“God knows we have our own demons to be cast out, our own uncleanness to be cleansed. Neurotic anxiety happens to be my own particular demon, a floating sense of doom that has ruined many of what could have been, should have been, the happiest days of my life, and more than a few times in my life I have been raised from such ruins, which is another way of saying that more than a few times in my life I have been raised from death – death of the spirit anyway, death of the heart – by the healing power that Jesus calls us both to heal with and to be healed by.” ~Frederick Buechner
Time is a blur to me right now – I don’t know if the day has begun and I am chasing backwards, or if it’s not yet started and I am needing to run quickly to find it and put everything into the right place. In me always exists the battle that where I am is one step off of where I should be, that the best life for me is one missed choice in the succession of choices I keep making. There is always the “you’ll be sorry you missed this…” bubble-gum chorus singing loudly on social media and in letters from unaware friends, with a debilitating dose of “you’ll never quite get there from where you are…” added in. And I know my life is to some a “want to live your life” life too – so it adds its own words to the song that’s nothing more than a jingle in a world that cries for a symphony. Please focus me right now. Keep my eyes focused on this road and Your kind direction. Still me right now – still my heart. Please turn down the volume of the chorus. Please let me see You in scripture and let me find words to ponder, to cherish throughout the day. Let me see you in small ways today.
Everyone sing! No matter our voices, let us sing. Let everyone hear you scream “thank you!” Let’s sing and dance with reckless abandon. Because who deserves your songs like God Almighty? He is the only God worth praising, because He is the only God Almighty. He holds the depths in His hands – depths we can’t imagine. He holds the heights in His hands – heights we can’t see. He has made it all – everything is His. Let’s sing, and fall on our knees in humble worship – because His greatness brings us to our knees. He is our one and only God. We are His creation – His people – designed for His good and His glory. If He speaks, we must not ignore His voice. We must not turn away as others have. He has shown His power time and time again, and yet we, His very creation, have turned away or even more – looked at Him and said “is that all You’ve got?” He was disgusted by their selfishness, by their rebellion. And You kept Your rest from them. God, I ask – where have You gone? I feel You are so far far away. I feel so all alone, and I ache to have You near. I don’t understand this season – You have been right there, with me since before the moment of my birth. You had it all planned – where did You go? Please laugh right now when they see my condition – “Wow, yeah, that guy’s certainly God’s favorite. What a joke.” And they mock and laugh. I am beaten. I am bloodied. I am a mess. There is nothing about me on the outside that would say “this man is loved by God.” I am rejected. I am as good as dead. But you are still Holy. Still righteous. Still lovely. You are still amazing. Still precious. Still my God. And that’s what I’ll tell people. “My God is always there, even when I don’t feel His presence. My God is always mighty, even when my circumstances don’t show it. My God is THE Lord God Almighty!” I can’t keep myself alive. But You God are keeping me alive. And I will sing Your praise! (personal paraphrase of Psalm 95 from my Examen.me journal)

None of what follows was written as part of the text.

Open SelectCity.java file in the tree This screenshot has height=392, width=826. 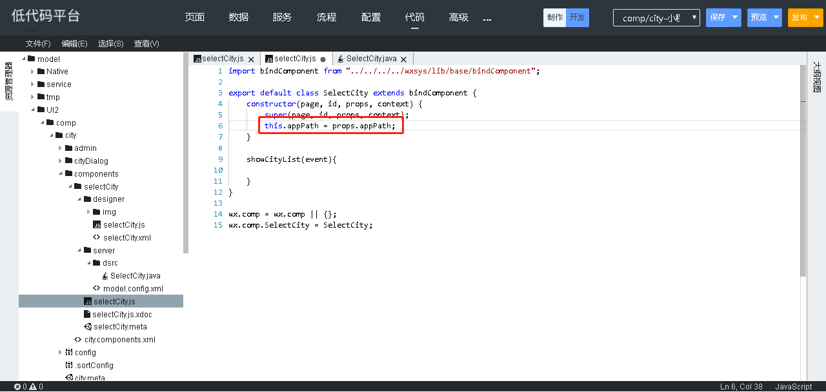point(135,276)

You. In the small things. In the “nothing’s going right” and “everything is taking far too long” things. In the “I feel so all alone” times. In the “I need to be alone” times. In the “when are You going to show Yourself?” seasons. In the “why do I still question You” moments. In the “do I really not know how to hear You?” reality of the day.
You. In the small things. In the “warmth of the sunshine” moments. In the “Paradise is this” things. In the “blessing upon blessing” times. In the “You are so near, so clear” seasons. In the “this – THIS is why I was born and why I feel You dance” days. In the “it all makes sense – even the things that make no sense” times.
You are there. In all moments, seasons, times. You are worthy of praise. I need eyes to see You in all the small things. In all the chorus-blaring loudly and I am overwhelmed moments. In all the quiet whispering moments. Still me right now to see that this place is Your place for me, and I’m not missing a thing.
Does the chorus of what’s happening in lives all around you become deafening? Where do you need to see God today in your own life to turn the sound down? How may I pray for you?
Last year, I shared the stories about pictures I’ve taken. This year during the month of October, I’m opening up my journal and sharing prayers. They’re not eloquent or poetic – they’re simple honest talks with God. Some prayers are joyful and some are screams. Some are said in the morning and some at night. It’s my hope the words might help someone else find the words.